§ **Task requirements**
Please repeat the data starting with the line containing "The height and width of the screenshot is (500, 435)." and going on through the line containing "point(403,18)", with both of those lines included.

§ **Material for the task**
+ + +

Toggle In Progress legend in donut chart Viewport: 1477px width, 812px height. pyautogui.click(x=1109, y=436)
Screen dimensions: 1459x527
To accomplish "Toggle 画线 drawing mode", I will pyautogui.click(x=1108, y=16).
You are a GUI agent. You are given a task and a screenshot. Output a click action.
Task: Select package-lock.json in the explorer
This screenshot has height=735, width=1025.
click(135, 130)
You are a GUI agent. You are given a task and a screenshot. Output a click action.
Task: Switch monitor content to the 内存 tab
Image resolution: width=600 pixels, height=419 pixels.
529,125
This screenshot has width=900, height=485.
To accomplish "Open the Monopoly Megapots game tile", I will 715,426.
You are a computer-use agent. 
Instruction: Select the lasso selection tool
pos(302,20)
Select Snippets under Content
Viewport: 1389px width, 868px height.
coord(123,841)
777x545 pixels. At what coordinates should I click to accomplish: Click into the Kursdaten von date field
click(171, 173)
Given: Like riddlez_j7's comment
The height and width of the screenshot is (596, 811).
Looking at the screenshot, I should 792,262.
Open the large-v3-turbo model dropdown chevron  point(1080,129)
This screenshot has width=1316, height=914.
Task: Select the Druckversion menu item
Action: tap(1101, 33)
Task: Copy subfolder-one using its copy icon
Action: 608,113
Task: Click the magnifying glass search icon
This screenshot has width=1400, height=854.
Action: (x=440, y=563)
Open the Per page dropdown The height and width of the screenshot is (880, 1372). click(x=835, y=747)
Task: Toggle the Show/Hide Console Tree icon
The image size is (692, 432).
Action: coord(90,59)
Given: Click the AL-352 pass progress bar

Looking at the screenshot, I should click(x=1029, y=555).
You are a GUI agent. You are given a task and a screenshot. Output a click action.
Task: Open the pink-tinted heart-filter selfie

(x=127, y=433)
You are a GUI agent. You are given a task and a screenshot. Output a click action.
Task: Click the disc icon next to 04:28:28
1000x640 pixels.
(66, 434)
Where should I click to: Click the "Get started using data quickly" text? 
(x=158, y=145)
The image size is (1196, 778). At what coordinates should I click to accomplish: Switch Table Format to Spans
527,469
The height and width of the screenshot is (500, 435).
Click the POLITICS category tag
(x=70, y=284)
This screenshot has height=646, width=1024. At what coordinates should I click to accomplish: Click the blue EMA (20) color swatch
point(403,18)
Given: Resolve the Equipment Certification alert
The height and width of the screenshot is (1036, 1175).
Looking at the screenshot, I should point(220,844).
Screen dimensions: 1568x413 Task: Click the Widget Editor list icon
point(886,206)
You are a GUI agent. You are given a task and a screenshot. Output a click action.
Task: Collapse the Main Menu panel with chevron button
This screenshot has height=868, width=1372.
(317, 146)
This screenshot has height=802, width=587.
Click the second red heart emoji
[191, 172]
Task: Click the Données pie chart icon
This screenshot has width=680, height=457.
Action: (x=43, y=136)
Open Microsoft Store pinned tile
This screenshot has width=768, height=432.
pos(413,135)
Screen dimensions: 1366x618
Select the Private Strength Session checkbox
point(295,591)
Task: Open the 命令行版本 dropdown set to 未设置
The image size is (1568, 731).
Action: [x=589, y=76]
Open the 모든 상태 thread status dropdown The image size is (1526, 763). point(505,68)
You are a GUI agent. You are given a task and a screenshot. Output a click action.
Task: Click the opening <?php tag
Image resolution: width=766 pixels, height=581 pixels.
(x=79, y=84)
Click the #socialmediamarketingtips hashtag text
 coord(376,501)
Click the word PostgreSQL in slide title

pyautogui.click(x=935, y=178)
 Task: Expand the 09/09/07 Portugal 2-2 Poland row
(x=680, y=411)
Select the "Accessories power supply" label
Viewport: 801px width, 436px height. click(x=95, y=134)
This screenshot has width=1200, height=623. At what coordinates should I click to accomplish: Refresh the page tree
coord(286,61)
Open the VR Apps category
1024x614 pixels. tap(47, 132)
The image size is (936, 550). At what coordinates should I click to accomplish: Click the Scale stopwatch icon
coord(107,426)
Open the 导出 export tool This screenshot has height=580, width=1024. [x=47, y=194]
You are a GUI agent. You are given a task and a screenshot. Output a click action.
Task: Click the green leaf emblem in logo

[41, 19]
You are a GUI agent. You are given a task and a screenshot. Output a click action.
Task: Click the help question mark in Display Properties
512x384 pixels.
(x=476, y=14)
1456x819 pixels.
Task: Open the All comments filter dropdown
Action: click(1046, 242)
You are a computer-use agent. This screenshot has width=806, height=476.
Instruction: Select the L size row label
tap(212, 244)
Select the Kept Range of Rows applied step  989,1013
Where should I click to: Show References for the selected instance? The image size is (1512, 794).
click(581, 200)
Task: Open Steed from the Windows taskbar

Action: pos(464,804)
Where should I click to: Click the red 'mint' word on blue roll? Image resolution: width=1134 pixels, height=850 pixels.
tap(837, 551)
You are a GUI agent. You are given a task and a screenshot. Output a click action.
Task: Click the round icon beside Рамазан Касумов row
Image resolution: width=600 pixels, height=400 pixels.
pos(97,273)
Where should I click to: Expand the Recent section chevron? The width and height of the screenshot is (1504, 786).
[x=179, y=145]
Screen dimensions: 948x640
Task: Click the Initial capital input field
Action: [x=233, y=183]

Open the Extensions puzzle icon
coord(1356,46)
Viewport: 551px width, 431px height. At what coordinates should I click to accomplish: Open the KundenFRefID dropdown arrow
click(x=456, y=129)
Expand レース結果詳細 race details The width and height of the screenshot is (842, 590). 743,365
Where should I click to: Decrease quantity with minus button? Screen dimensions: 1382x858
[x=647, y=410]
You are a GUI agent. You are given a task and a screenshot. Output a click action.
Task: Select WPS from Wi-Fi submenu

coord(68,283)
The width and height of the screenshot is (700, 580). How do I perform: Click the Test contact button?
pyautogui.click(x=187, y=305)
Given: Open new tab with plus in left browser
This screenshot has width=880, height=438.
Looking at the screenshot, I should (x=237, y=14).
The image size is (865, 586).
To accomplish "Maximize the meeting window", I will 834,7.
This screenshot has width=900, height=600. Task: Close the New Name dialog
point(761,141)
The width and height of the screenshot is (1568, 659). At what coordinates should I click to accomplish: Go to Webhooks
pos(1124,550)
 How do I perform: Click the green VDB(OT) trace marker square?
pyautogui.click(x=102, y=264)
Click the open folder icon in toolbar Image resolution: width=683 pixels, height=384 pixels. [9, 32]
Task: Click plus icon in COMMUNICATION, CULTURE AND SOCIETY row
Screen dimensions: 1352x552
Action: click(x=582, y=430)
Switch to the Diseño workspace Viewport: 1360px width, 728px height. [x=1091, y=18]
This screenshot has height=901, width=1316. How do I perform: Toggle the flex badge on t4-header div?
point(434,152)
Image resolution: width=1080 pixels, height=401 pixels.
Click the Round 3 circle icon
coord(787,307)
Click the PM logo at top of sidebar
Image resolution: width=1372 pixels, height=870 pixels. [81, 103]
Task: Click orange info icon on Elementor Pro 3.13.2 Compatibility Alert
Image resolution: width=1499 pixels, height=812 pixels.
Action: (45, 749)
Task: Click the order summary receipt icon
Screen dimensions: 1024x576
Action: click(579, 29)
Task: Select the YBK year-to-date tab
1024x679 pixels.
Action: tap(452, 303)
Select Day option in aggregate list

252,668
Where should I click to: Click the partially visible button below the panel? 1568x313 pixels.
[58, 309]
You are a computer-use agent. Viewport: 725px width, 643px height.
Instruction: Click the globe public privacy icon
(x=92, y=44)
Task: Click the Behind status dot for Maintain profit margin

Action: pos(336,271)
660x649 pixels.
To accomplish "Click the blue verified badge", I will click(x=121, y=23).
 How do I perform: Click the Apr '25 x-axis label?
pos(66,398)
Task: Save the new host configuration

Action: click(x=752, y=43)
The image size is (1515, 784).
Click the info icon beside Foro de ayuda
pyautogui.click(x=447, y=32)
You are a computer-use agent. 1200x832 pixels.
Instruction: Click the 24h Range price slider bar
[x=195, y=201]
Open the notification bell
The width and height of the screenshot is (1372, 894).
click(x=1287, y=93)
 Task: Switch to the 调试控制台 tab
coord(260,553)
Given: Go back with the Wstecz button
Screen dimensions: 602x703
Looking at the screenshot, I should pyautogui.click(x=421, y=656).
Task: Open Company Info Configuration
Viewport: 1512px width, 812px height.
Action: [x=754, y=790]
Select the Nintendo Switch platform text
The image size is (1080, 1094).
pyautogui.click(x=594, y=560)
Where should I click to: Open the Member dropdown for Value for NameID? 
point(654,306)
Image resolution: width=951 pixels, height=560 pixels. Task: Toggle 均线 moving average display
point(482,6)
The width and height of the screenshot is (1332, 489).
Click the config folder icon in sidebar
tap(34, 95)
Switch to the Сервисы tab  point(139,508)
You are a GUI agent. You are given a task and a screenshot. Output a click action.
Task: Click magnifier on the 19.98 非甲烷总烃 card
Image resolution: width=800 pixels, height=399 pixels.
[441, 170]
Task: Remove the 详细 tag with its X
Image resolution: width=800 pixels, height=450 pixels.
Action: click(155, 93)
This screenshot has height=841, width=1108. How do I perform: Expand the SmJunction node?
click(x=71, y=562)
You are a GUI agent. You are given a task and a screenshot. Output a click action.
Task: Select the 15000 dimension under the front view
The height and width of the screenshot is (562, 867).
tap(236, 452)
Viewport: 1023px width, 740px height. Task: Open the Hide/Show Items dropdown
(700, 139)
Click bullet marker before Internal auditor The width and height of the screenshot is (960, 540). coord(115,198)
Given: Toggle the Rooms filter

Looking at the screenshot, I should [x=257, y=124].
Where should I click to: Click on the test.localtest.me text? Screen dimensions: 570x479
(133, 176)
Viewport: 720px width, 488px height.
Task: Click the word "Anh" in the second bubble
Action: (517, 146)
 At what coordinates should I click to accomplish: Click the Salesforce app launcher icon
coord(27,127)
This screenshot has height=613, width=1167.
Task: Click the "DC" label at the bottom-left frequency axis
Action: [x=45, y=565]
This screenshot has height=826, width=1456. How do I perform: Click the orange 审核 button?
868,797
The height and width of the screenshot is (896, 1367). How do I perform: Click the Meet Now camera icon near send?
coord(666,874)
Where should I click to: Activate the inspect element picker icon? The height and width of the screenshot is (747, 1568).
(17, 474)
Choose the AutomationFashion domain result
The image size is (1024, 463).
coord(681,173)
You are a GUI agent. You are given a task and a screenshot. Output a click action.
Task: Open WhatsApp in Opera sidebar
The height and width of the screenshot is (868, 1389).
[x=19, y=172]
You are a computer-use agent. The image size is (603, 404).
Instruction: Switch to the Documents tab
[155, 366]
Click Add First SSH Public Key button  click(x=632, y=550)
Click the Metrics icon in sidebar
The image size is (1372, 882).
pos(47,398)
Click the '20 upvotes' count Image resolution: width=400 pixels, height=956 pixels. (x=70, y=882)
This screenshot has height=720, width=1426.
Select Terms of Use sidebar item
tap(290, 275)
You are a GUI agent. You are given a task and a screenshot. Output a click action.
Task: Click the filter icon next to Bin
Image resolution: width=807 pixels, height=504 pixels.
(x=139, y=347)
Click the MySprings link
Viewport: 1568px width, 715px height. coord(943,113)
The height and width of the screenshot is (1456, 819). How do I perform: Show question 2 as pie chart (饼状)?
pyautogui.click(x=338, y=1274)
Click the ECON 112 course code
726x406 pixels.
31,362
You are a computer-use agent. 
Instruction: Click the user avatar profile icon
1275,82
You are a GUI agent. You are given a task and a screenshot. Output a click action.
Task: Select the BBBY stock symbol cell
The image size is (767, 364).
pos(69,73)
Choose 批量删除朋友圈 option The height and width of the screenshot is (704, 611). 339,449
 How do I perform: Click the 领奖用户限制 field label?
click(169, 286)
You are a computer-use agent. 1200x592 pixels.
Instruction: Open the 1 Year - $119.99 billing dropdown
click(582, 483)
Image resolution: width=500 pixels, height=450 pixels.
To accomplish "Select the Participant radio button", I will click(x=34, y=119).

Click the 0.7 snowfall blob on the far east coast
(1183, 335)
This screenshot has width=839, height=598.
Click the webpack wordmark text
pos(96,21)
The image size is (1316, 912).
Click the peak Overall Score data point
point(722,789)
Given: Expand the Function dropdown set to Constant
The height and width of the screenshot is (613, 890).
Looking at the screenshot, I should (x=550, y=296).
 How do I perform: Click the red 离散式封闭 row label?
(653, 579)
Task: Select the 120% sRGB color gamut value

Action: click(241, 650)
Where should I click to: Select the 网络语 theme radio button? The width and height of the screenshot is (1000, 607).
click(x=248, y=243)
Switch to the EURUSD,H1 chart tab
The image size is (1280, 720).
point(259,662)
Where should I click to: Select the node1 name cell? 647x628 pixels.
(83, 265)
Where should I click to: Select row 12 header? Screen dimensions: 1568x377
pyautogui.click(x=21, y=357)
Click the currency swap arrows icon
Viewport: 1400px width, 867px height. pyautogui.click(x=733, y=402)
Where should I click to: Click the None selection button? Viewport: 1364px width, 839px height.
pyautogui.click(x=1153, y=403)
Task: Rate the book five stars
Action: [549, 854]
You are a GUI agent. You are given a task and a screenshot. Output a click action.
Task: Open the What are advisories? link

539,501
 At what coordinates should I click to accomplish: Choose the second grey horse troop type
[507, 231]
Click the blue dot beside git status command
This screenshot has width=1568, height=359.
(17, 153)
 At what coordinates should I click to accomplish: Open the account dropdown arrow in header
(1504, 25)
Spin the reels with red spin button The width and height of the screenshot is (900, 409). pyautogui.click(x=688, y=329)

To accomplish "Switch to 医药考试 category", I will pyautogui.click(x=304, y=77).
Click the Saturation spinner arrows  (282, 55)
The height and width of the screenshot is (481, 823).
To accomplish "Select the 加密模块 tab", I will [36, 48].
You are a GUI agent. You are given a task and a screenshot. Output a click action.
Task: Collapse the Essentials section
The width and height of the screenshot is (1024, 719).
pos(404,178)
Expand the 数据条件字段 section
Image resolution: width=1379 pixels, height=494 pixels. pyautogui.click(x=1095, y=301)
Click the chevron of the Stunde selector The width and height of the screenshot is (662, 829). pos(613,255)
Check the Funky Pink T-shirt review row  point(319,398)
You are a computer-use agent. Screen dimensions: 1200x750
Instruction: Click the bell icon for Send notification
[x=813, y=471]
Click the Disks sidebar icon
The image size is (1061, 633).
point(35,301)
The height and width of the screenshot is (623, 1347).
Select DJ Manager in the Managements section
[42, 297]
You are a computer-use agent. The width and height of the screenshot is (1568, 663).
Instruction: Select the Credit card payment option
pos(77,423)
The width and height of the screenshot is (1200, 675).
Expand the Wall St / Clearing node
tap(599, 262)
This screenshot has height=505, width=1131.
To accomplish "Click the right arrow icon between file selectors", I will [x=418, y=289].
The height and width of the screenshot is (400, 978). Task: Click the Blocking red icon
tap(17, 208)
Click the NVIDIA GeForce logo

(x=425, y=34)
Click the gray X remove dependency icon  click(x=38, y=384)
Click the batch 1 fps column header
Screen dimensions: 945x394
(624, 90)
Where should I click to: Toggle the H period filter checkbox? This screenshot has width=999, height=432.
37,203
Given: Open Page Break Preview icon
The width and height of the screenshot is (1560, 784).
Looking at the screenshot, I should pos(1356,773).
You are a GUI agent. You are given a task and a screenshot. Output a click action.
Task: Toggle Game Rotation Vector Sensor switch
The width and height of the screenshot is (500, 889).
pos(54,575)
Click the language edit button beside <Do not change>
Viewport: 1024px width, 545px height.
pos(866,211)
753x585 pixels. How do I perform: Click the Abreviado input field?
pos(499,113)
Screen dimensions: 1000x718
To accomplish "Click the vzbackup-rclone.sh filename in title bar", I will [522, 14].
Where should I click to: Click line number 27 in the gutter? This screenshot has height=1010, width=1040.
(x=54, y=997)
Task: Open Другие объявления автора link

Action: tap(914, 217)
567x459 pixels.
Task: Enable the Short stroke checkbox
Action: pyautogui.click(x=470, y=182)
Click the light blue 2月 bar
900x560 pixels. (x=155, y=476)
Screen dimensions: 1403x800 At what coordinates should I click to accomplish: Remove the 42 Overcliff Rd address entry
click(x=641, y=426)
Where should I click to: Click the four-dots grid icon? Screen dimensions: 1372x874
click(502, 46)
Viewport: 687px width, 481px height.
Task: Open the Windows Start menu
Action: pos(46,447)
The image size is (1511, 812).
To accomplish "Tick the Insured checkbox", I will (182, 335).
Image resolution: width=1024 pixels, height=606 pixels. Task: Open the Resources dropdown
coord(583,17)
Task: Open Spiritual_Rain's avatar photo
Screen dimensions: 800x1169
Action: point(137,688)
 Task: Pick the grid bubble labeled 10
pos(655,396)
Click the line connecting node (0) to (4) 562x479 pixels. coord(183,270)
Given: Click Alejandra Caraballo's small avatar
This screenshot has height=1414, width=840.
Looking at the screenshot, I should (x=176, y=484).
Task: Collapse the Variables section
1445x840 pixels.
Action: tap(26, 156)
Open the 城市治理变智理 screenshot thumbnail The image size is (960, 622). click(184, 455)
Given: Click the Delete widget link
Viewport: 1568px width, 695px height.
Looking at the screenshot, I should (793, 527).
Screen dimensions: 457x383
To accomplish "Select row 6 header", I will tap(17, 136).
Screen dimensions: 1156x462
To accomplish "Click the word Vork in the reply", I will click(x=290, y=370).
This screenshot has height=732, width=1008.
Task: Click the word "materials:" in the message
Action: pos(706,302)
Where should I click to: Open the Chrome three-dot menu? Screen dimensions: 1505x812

+ + +

§ **Task result**
The height and width of the screenshot is (500, 435).
Click the POLITICS category tag
(x=70, y=284)
This screenshot has height=646, width=1024. At what coordinates should I click to accomplish: Click the blue EMA (20) color swatch
point(403,18)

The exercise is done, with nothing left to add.